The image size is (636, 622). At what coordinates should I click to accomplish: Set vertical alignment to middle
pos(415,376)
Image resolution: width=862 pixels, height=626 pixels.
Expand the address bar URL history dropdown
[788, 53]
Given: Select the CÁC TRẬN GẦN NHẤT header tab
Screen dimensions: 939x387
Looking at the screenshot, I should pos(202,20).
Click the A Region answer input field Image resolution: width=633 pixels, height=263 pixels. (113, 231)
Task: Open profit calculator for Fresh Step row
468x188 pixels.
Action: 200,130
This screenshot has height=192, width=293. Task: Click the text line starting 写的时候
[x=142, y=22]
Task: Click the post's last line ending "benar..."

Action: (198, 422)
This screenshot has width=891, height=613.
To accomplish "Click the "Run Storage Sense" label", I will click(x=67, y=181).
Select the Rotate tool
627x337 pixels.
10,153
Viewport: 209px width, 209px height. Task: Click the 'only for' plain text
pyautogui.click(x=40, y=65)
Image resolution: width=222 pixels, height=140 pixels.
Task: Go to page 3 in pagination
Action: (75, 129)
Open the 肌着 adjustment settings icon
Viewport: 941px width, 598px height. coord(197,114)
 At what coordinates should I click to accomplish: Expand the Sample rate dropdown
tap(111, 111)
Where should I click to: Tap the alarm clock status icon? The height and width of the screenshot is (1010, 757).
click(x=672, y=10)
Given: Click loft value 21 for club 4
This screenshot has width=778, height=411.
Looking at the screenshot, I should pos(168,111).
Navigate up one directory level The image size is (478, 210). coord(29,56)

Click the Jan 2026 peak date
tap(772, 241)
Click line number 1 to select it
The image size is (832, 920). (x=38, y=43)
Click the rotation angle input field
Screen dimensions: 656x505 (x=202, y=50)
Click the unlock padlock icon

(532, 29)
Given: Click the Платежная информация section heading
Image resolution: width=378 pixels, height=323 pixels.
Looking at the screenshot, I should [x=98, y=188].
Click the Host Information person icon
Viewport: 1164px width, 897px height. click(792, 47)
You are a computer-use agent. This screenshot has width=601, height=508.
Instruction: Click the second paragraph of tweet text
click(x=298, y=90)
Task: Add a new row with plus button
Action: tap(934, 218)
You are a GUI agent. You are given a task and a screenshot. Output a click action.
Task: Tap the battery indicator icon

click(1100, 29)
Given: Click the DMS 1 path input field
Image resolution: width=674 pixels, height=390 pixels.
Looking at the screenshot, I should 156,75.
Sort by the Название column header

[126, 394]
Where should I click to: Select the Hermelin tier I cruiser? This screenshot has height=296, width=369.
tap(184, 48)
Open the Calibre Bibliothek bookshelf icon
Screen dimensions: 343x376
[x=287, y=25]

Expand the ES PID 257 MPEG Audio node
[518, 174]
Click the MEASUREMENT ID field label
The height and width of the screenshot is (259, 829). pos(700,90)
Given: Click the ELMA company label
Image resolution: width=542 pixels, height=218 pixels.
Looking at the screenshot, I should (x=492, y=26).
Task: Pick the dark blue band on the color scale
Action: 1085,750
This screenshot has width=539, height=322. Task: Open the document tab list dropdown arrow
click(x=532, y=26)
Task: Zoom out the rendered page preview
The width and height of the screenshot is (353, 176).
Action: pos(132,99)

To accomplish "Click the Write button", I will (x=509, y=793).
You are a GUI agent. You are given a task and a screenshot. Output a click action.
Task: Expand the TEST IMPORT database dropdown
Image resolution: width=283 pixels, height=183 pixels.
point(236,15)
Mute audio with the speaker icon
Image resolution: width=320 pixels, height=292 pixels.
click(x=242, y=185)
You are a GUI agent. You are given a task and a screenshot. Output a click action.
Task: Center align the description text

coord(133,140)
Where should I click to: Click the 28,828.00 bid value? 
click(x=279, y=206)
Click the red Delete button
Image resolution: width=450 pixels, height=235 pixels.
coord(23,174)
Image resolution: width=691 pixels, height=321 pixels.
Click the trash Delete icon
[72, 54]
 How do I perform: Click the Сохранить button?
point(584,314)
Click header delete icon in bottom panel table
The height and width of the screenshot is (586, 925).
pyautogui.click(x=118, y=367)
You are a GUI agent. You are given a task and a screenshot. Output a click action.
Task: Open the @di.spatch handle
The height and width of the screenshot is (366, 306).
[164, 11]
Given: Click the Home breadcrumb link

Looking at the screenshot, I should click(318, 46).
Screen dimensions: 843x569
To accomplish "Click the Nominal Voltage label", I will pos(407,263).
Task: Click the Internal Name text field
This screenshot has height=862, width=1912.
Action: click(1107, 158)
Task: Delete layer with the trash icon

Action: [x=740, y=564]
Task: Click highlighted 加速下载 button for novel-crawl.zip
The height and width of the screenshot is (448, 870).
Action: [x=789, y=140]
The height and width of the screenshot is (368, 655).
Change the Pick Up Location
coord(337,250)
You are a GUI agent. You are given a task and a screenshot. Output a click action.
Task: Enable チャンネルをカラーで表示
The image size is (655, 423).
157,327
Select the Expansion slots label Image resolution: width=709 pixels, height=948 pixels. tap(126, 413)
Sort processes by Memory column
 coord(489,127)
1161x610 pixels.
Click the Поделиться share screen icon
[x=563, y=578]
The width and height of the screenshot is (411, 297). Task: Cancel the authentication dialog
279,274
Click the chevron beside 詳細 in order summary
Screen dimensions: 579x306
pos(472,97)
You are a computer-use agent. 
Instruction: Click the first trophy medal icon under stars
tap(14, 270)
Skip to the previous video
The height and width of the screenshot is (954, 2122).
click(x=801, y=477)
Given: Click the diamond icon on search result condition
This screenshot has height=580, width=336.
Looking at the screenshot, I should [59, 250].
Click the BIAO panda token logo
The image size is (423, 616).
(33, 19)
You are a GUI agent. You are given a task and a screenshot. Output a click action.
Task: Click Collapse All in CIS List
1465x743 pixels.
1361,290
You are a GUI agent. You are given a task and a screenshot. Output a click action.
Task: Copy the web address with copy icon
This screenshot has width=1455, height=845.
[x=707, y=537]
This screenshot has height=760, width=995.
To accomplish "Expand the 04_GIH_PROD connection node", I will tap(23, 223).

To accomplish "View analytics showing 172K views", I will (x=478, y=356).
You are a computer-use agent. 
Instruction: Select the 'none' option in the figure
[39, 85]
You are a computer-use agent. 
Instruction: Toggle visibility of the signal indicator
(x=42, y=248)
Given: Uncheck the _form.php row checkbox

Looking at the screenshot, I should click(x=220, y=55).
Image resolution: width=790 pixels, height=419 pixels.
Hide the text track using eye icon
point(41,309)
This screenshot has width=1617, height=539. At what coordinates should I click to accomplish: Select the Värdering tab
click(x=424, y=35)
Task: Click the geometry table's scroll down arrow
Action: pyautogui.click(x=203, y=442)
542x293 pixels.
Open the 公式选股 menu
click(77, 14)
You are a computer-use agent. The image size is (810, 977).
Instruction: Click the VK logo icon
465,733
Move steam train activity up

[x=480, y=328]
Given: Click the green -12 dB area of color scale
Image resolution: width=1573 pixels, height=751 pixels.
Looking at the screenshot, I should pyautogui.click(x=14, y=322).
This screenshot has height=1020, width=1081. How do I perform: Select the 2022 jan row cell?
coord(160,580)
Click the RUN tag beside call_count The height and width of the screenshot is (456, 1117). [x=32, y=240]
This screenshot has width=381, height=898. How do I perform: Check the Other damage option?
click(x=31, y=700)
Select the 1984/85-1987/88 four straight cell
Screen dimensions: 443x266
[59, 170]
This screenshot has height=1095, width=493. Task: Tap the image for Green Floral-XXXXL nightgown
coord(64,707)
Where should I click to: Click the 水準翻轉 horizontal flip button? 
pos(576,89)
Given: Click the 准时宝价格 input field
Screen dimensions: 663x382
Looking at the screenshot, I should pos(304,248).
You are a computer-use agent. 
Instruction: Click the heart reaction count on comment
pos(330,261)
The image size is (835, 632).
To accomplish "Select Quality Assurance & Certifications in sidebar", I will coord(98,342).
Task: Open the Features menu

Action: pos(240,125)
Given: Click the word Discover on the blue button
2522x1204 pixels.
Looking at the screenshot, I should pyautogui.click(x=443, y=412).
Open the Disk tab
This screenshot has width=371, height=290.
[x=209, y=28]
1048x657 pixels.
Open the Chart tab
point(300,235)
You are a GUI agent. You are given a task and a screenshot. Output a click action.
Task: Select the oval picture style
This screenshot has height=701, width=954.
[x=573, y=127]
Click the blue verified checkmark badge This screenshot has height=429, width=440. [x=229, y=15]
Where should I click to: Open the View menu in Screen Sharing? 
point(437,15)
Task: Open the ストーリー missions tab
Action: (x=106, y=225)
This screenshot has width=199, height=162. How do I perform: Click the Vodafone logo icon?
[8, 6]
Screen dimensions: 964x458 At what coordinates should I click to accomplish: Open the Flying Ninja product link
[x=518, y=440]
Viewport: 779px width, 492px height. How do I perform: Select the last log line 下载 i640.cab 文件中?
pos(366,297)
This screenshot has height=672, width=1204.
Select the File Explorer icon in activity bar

══════════════════════════════

Required action:
All that is wanted is an exact copy of the lines above from the one with "Task: Click highlighted" through the one with "1161x610 pixels.", with both ends included.

Solution to the exercise:
Task: Click highlighted 加速下载 button for novel-crawl.zip
The height and width of the screenshot is (448, 870).
Action: [x=789, y=140]
The height and width of the screenshot is (368, 655).
Change the Pick Up Location
coord(337,250)
You are a GUI agent. You are given a task and a screenshot. Output a click action.
Task: Enable チャンネルをカラーで表示
The image size is (655, 423).
157,327
Select the Expansion slots label Image resolution: width=709 pixels, height=948 pixels. tap(126, 413)
Sort processes by Memory column
 coord(489,127)
1161x610 pixels.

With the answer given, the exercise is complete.